TEXT EXCERPT:
Buffeted by a sandstorm, the Ever Given had crashed into a bank of a single-lane stretch of the canal, about 6 kilometres (3.7 miles) north of the southern entrance, near the city of Suez. That created a massive traffic jam that held up $9 billion a day in global trade and strained supply chains already burdened by the COVID-19 pandemic.
At least 367 vessels, carrying everything from crude oil to cattle, are backed up as they wait to traverse the canal. Dozens of others have taken the long, alternate route around the Cape of Good Hope at Africa’s southern tip — a 5,000-kilometer (3,100-mile) detour that costs ships hundreds of thousands of dollars in fuel and other costs.
Egypt, which considers the canal a source of national pride and crucial revenue, has lost over $95 million in tolls, according to the data firm Refinitiv. President Abdel Fattah el-Sissi, who for days was silent about the crisis, praised Monday’s events.

[Stored data entries]

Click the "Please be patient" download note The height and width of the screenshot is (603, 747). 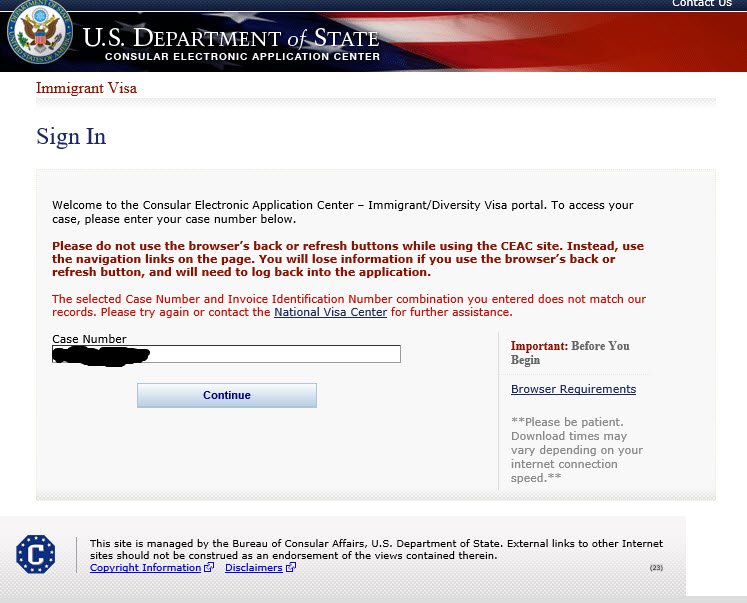click(577, 450)

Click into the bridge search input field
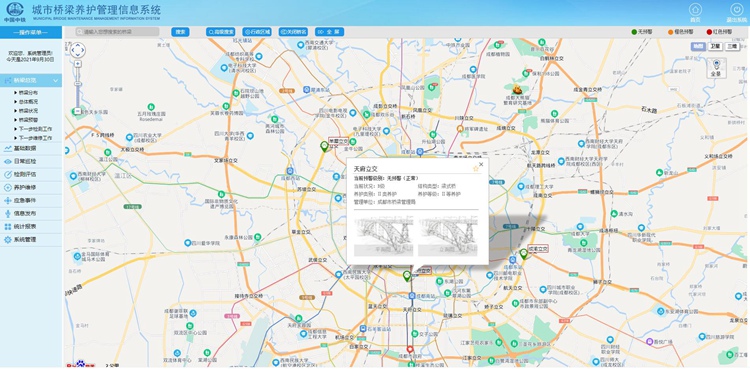coord(118,32)
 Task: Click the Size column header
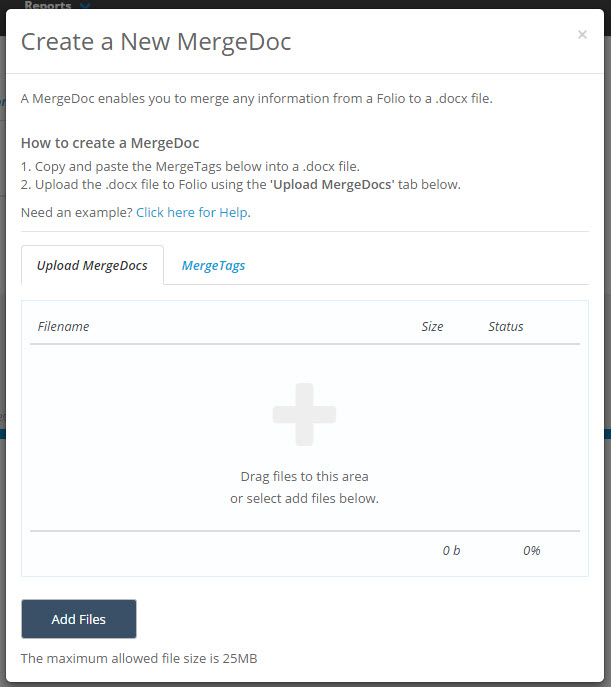point(432,326)
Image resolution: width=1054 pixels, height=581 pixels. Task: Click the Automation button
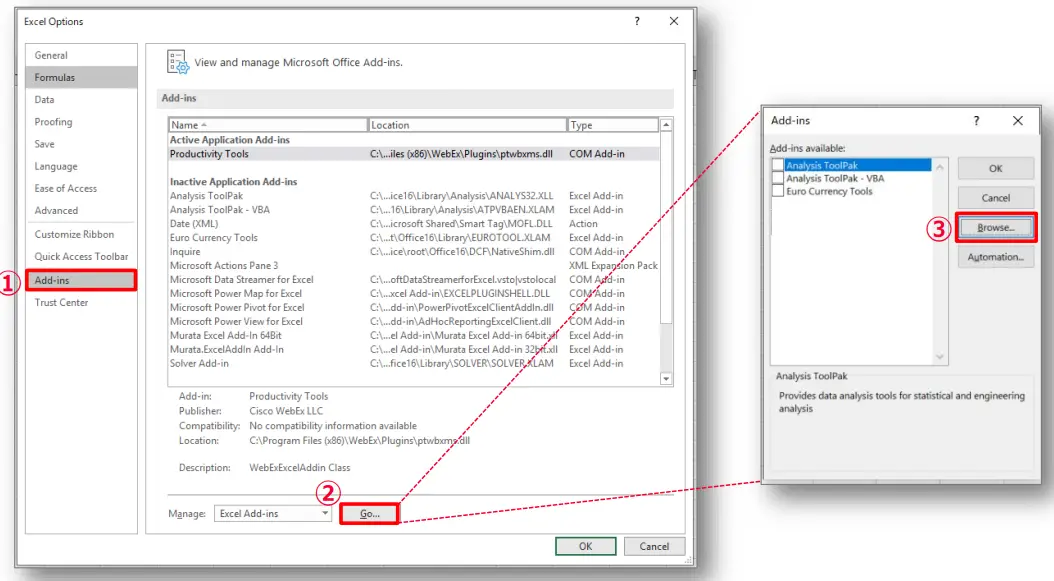[995, 257]
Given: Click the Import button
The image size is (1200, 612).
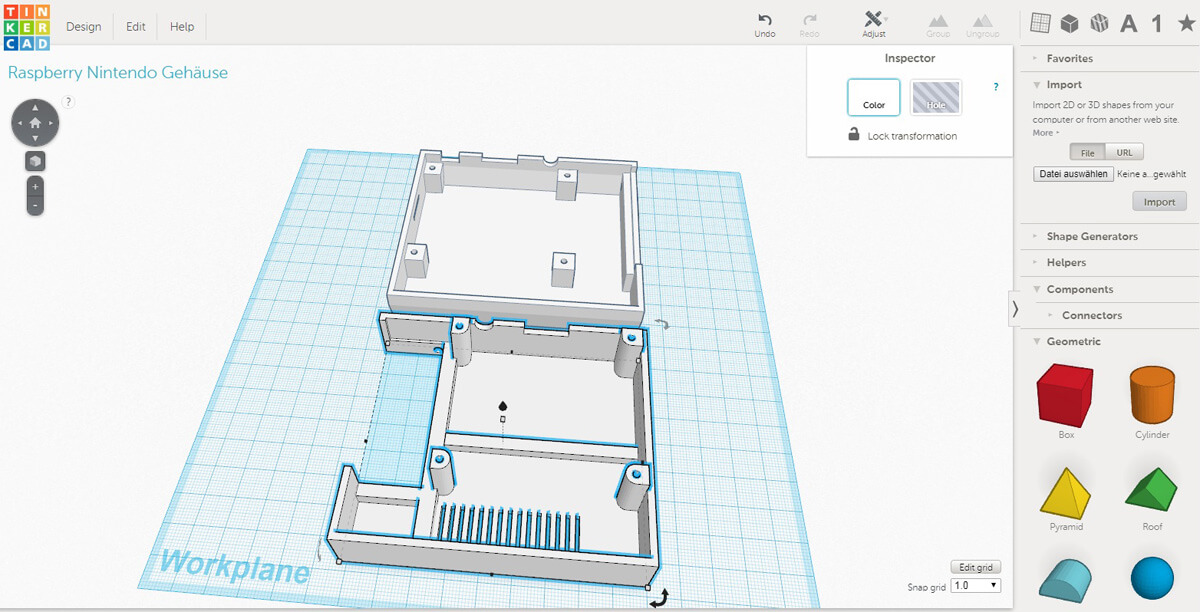Looking at the screenshot, I should coord(1159,201).
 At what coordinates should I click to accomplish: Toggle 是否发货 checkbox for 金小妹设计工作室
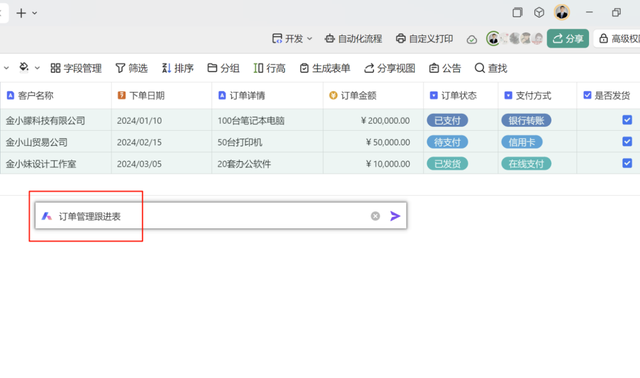click(627, 163)
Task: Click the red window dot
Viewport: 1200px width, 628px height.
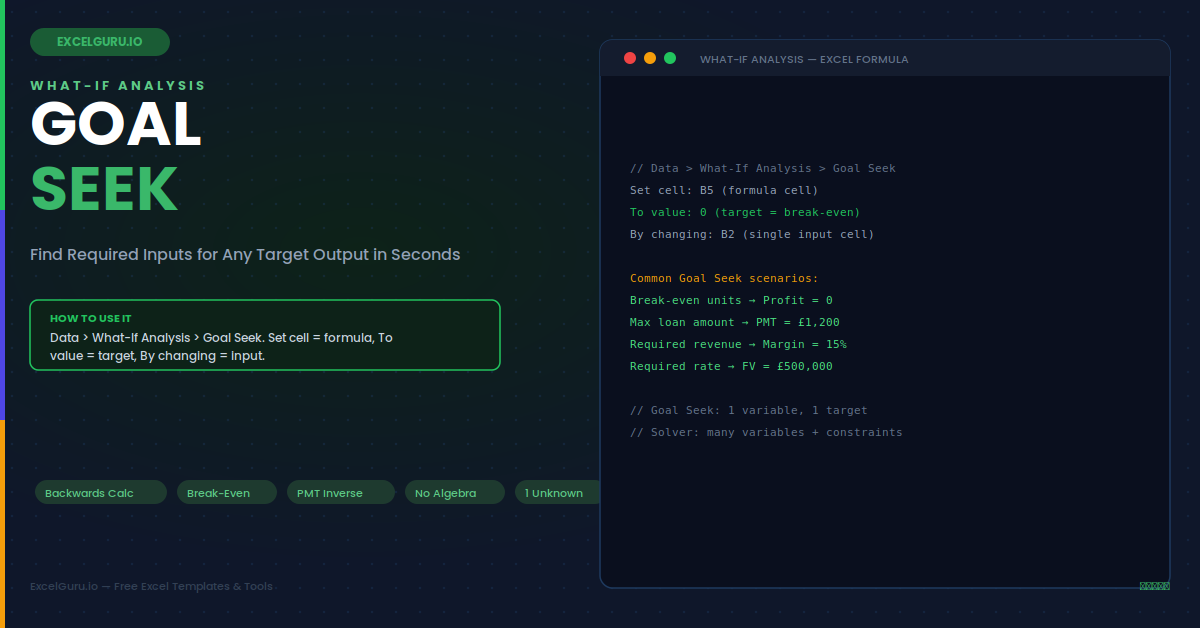Action: pyautogui.click(x=630, y=58)
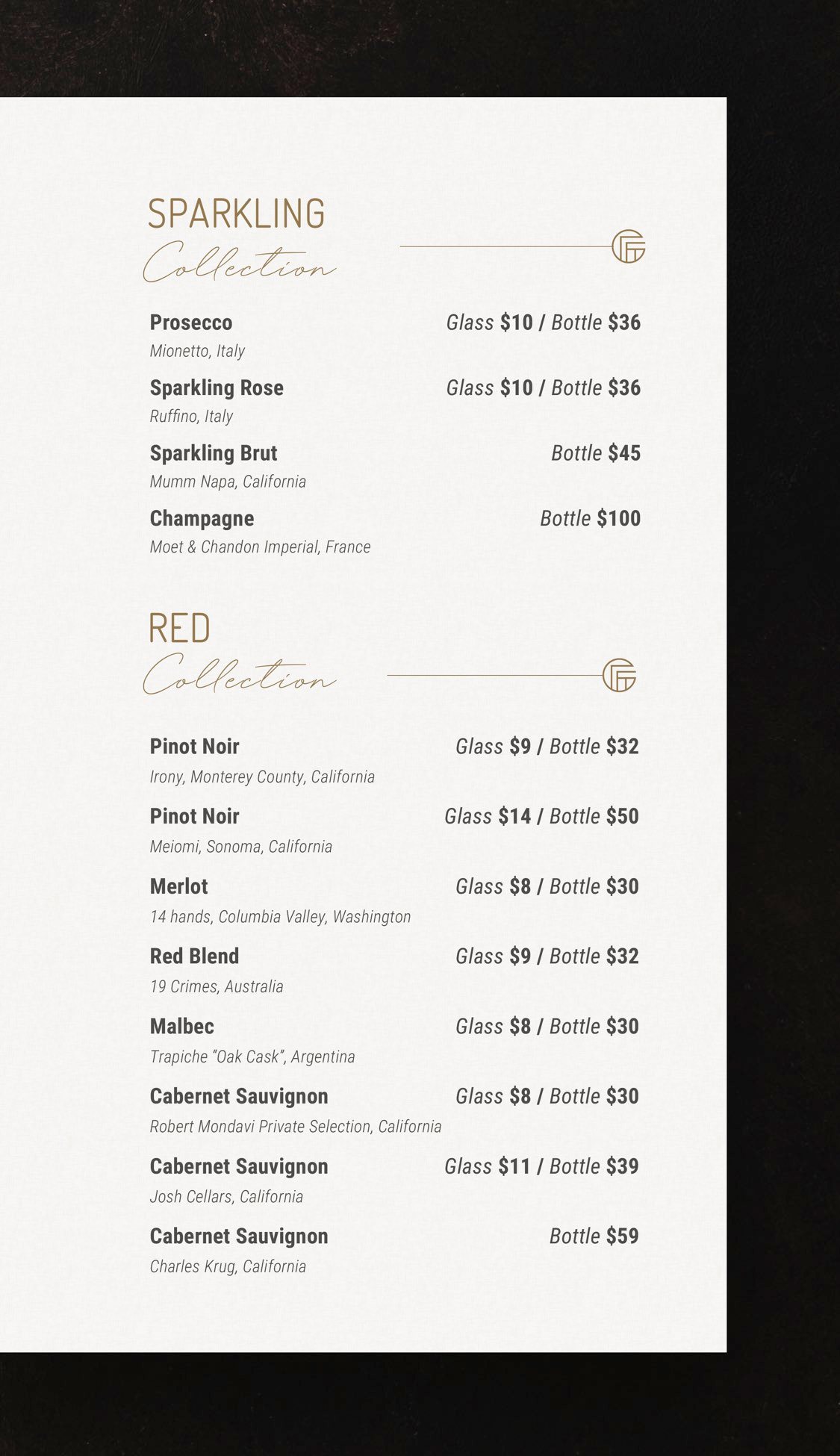
Task: Select the Charles Krug, California text
Action: coord(228,1266)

BRIEF 1: According to the Suez Canal text, how much has Egypt lost in tolls?
BRIEF 2: Rewrite the paragraph of the Suez Canal text that begins "At least 367 vessels" as a short bulleted list that keeps its main facts.
BRIEF 3: Copy word for word everything in the Suez Canal text from "At least 367" down to "and other costs.".

WORKED SOLUTION 1: Over $95 million, according to the data firm Refinitiv.

WORKED SOLUTION 2:
- At least 367 vessels, carrying goods from crude oil to cattle, are waiting to pass through the canal.
- Dozens of other ships have gone around the Cape of Good Hope at Africa's southern tip instead.
- That detour is 5,000 kilometers (3,100 miles) long and costs ships hundreds of thousands of dollars in fuel and other costs.

WORKED SOLUTION 3:
At least 367 vessels, carrying everything from crude oil to cattle, are backed up as they wait to traverse the canal. Dozens of others have taken the long, alternate route around the Cape of Good Hope at Africa’s southern tip — a 5,000-kilometer (3,100-mile) detour that costs ships hundreds of thousands of dollars in fuel and other costs.